**WRITTEN EXERCISE:**
Please copy every line of the entries below word for word, leaving the pictures out of your answer.

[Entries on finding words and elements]
[start]
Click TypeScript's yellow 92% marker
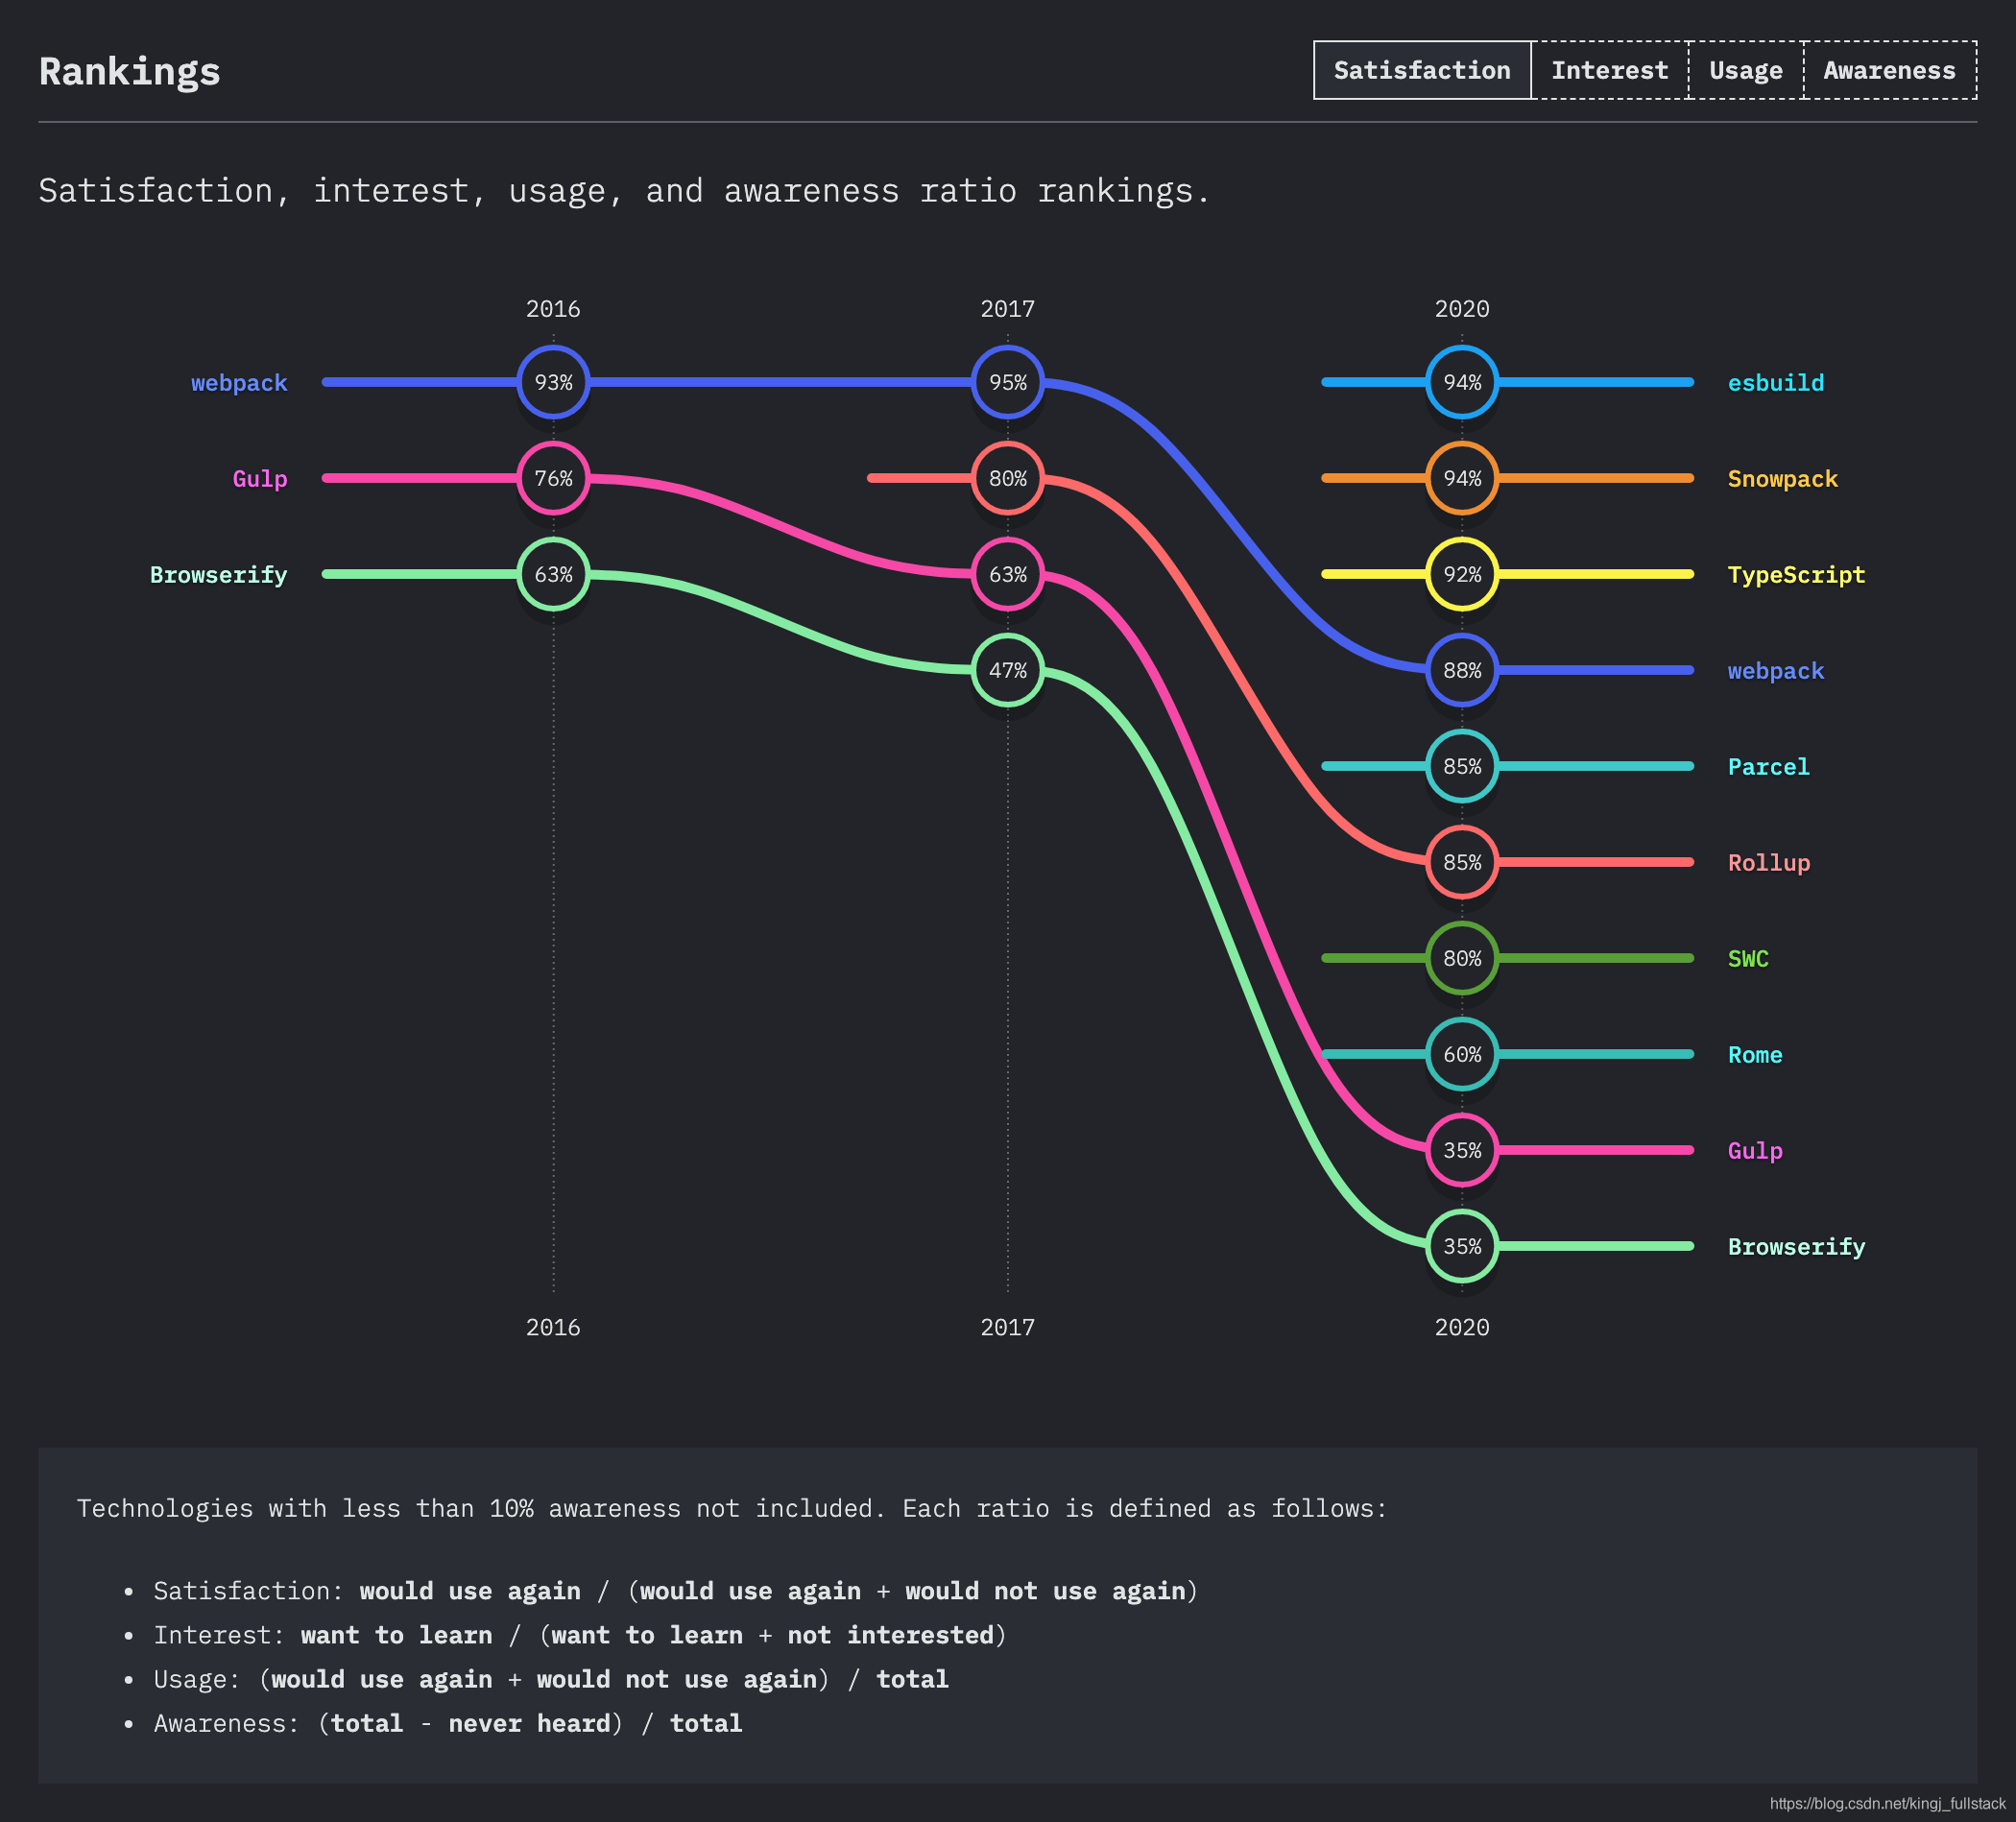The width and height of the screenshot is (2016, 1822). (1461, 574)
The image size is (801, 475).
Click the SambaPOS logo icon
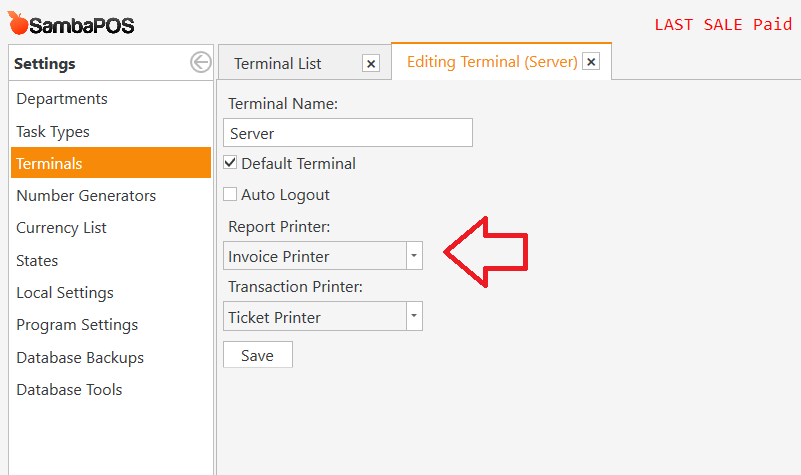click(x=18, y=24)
[end]
**THE RESPONSE:**
Click TypeScript's yellow 92% marker
The width and height of the screenshot is (2016, 1822). (1461, 574)
The image size is (801, 475).
Click the SambaPOS logo icon
click(x=18, y=24)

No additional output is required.